Sibling Rivalry

Sibling rivalry, or antagonism between brothers and sisters, may be short-lived or last a lifetime. Sibling rivalry may also cross over into different forms of bullying and violence. This article tells about types of sibling rivalry, causes, and effects of sibling rivalry.

What Are the Different Types of Siblings?

Siblings - brothers and sisters in the same family - may have many different types of relationships based on circumstances. They may be as close in age as a few minutes, if they are twins, or born as much as 20 or more years apart. They may be full siblings, half siblings (if they share a parent), or step-siblings if they are in the same family only because their parents married after they were born. Siblings may spend their childhoods together, even sharing a room, or - in the case of siblings by marriage - barely know each other if one of them has, for example, already left the family home for college. In addition, there are identical and fraternal twins, who may relate to each other differently, and siblings that are boys, girls, or a boy and a girl. The total number of siblings in the house is another variable.

What Is Sibling Rivalry?

Sibling rivalry refers to the negative aspects of relationships between brothers and sisters and may include jealousy, competition, and verbal or physical fighting (or both). Sibling rivalry is often temporary, but in some cases, may last a lifetime. In some cases, the rivalry is over some specific thing, such as a parent's attention - though the children might not be able to articulate that. In other cases, fighting between siblings can come about through the simple fact of emotional immaturity, a dynamic that is difficult for the child to deal with, as well as temporary factors that can make children particularly irritable and unable to work out their issues with each other smoothly.

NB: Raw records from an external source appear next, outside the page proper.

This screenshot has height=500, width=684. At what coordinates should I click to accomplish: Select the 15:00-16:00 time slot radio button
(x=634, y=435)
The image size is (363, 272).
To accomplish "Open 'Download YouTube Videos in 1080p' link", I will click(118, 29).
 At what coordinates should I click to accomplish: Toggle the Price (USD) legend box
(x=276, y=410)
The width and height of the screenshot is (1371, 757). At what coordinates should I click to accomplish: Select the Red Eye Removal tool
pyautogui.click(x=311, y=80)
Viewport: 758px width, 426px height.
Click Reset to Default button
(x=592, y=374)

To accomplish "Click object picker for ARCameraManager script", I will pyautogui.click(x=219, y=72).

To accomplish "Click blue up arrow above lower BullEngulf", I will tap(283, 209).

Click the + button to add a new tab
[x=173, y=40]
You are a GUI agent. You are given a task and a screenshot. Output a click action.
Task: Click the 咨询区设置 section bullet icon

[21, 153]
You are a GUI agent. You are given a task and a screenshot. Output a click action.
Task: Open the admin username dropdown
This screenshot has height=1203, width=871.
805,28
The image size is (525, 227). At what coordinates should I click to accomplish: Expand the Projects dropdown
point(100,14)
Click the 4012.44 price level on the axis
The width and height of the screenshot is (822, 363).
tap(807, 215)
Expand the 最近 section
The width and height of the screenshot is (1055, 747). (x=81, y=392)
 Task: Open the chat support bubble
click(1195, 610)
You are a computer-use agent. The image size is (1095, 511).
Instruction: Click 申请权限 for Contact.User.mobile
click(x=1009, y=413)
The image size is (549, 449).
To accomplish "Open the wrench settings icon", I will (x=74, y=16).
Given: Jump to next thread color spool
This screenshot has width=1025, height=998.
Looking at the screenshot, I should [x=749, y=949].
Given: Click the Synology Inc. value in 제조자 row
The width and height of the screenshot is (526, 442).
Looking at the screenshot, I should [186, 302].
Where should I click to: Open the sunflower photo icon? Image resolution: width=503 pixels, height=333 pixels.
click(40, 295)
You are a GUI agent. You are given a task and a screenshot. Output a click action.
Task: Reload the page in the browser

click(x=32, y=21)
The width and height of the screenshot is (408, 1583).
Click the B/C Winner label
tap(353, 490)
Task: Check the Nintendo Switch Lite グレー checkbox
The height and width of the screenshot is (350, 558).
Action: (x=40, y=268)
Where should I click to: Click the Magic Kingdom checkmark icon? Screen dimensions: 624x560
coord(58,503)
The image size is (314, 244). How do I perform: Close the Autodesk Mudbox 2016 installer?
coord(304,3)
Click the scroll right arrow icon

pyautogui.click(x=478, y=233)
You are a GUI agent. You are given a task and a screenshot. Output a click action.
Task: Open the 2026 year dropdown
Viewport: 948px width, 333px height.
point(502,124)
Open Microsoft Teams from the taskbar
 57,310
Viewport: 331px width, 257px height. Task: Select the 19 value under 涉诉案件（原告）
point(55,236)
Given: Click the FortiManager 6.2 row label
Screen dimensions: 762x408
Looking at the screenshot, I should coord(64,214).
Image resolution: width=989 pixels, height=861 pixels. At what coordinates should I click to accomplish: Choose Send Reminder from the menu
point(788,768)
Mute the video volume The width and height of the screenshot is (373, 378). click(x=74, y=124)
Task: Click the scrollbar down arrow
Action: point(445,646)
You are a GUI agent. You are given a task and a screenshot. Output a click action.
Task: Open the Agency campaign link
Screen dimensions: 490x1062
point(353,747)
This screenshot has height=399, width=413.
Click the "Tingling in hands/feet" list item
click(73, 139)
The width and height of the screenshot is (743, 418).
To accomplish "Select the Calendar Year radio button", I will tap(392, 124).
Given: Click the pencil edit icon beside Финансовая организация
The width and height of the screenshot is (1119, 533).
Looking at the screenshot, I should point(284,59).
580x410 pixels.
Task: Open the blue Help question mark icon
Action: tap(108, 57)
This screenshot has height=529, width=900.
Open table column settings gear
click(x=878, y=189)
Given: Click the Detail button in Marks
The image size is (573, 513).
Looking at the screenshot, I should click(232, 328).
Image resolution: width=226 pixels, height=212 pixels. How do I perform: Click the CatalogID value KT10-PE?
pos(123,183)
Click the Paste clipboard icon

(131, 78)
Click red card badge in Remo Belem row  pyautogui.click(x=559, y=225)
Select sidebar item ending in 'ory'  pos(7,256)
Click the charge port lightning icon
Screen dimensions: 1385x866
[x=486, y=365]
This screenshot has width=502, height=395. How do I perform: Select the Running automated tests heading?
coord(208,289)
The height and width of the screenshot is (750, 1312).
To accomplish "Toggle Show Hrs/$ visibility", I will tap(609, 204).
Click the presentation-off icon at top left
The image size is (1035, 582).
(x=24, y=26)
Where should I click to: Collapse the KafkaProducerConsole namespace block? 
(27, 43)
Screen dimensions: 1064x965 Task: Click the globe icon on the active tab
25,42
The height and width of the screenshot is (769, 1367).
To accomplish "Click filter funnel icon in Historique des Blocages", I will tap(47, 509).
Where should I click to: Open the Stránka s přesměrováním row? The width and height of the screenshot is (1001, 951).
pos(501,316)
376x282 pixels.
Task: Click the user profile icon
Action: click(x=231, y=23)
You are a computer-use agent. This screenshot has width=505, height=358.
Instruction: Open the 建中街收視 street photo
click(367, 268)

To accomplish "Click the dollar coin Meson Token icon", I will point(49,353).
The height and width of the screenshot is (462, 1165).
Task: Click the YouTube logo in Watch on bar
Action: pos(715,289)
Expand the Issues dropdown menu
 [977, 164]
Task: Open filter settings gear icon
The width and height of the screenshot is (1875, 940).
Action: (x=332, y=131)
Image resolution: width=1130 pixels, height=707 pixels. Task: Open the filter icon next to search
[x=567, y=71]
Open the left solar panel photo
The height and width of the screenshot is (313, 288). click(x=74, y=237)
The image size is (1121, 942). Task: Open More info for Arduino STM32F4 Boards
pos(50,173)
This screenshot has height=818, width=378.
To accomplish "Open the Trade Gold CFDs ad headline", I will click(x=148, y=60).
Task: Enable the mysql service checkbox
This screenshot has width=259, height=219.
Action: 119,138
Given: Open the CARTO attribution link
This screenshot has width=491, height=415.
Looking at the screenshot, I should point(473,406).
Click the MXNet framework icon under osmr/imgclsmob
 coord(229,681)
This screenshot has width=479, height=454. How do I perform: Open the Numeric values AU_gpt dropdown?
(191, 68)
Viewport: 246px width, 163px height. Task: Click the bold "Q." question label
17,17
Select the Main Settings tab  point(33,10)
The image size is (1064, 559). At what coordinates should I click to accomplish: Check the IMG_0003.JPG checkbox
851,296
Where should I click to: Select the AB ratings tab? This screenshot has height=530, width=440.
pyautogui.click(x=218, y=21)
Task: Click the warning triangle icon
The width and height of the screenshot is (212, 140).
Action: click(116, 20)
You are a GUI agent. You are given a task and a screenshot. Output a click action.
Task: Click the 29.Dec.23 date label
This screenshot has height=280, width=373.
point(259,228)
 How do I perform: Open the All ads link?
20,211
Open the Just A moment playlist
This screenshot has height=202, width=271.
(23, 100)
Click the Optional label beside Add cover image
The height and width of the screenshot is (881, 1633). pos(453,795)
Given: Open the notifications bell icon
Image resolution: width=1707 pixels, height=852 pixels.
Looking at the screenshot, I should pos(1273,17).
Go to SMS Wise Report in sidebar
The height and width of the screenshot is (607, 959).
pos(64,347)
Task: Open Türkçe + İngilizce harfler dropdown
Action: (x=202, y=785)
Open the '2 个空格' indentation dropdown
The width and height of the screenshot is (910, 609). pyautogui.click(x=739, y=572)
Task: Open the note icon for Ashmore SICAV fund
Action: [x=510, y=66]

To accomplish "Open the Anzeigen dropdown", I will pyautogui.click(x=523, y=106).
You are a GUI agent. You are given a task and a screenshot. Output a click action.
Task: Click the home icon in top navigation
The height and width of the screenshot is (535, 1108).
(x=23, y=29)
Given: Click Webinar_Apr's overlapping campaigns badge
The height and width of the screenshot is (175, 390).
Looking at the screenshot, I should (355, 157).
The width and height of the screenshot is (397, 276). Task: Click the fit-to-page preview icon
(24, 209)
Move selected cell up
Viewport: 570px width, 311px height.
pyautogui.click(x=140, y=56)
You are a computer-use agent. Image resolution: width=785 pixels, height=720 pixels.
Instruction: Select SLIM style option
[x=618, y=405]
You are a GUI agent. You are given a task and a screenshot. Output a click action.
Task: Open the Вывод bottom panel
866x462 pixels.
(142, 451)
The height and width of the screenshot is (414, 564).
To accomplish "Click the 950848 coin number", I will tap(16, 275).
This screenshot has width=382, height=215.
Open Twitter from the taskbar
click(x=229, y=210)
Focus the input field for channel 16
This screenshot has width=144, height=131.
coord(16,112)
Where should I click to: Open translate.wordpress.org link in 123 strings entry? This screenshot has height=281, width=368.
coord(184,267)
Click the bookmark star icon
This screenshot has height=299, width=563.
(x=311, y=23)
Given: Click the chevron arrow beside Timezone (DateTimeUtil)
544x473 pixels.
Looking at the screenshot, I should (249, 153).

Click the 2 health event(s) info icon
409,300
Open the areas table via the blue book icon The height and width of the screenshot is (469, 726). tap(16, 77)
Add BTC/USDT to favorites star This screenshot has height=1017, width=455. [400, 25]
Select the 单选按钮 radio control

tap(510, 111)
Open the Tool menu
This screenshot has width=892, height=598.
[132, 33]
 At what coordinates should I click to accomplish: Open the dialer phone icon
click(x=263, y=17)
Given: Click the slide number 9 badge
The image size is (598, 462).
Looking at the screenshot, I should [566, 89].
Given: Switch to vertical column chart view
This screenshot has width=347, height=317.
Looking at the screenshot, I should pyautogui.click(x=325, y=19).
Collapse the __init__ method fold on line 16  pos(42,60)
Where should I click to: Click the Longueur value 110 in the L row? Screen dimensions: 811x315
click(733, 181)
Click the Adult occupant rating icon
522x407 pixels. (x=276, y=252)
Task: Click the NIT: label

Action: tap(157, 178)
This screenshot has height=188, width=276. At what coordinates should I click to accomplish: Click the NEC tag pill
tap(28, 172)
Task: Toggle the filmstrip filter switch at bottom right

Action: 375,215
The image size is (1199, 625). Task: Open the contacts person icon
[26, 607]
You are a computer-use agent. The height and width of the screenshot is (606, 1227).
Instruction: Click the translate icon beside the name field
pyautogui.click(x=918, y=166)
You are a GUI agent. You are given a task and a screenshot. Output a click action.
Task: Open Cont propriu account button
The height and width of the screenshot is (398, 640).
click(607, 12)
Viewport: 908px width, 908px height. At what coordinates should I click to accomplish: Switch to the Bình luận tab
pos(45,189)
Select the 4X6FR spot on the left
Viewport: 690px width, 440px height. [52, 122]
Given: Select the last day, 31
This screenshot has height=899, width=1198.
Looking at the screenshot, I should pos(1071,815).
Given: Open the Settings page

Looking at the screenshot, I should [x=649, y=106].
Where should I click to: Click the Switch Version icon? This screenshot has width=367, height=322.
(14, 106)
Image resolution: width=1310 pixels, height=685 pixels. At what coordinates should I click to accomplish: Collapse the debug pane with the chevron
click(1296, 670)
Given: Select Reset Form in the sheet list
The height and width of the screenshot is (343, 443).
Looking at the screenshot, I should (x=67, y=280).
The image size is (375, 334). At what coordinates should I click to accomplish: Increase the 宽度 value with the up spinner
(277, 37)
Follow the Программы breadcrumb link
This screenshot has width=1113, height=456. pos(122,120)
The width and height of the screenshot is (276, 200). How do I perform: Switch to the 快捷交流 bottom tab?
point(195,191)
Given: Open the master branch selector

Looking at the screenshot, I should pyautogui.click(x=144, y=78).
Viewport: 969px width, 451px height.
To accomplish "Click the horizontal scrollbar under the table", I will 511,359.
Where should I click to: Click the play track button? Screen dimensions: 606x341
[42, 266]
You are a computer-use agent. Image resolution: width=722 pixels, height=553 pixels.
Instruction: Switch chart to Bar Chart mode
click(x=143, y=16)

What Are the Causes of Sibling Rivalry?

There can be a number of different causes of sibling rivalry:

  • Different temperaments and abilities - Children who have very different personalities may clash as a result: a bolder child may think a shy child is a sissy, while a quiet child may think a boisterous child is a brute, and a healthy child may think a sickly child is a whiner, etc.
  • Rivalry over a parent's attention - Sometimes parents, intentionally or unintentionally, favor one child. Even legitimate differences that parents explicitly choose due to children's ages and personalities may be perceived as unfairness. In such cases, it may be easier for the child to fault and go after the sibling than criticize the parent, or a child may actually believe the sibling is to blame for "stealing" the parent's affection. This can be exacerbated in blended families and cause a lot of sibling rivalry.
  • Too much responsibility - An older sibling tasked with helping a younger sibling may rise to the occasion or harbor resentment. If the latter, the child may blame the younger sibling, creating sibling rivalry.
  • Similar temperaments and abilities - Siblings may feel the need to create and defend some individualizing turf - such as a sport, hobby, or other interest - against a sibling whose temperaments and abilities lead him or her in the same direction and be highly resentful of the other's participation: "S/He's copying me!"
  • Justified disparities - In a household in which a child has special needs or an illness, there is a good reason for extra care and attention. This doesn't mean that it will necessarily translate this way to a sibling who may receive less attention out of necessity.
  • Comparisons - If family members, friends, or teachers, for example, typically compare siblings, then they may feel themselves to be in competition as a result, and act accordingly.
  • Personal struggles - One sibling who is having difficulties for some reason may take it out on another sibling. This can result from abuse, bullying, peer pressure, mood disorders, substance abuse, and other types of issues that can interfere with any interpersonal relationships.
  • Family culture - If parents are verbally or physically abusive, or aggression and fighting are viewed as normal, then children will pick up on this and are likely to consider fighting to be normative, not something to be avoided making sibling rivalry even worse.
  • Fair isn't equal - Children need to be taught to understand the difference between fairness and equality. An older child with a larger body and bigger appetite may receive a larger serving. A child with a particular interest in technology may receive a gift that costs more than a child whose favorite pastime is knitting, with both gifts being entirely suitable and equal in every other way.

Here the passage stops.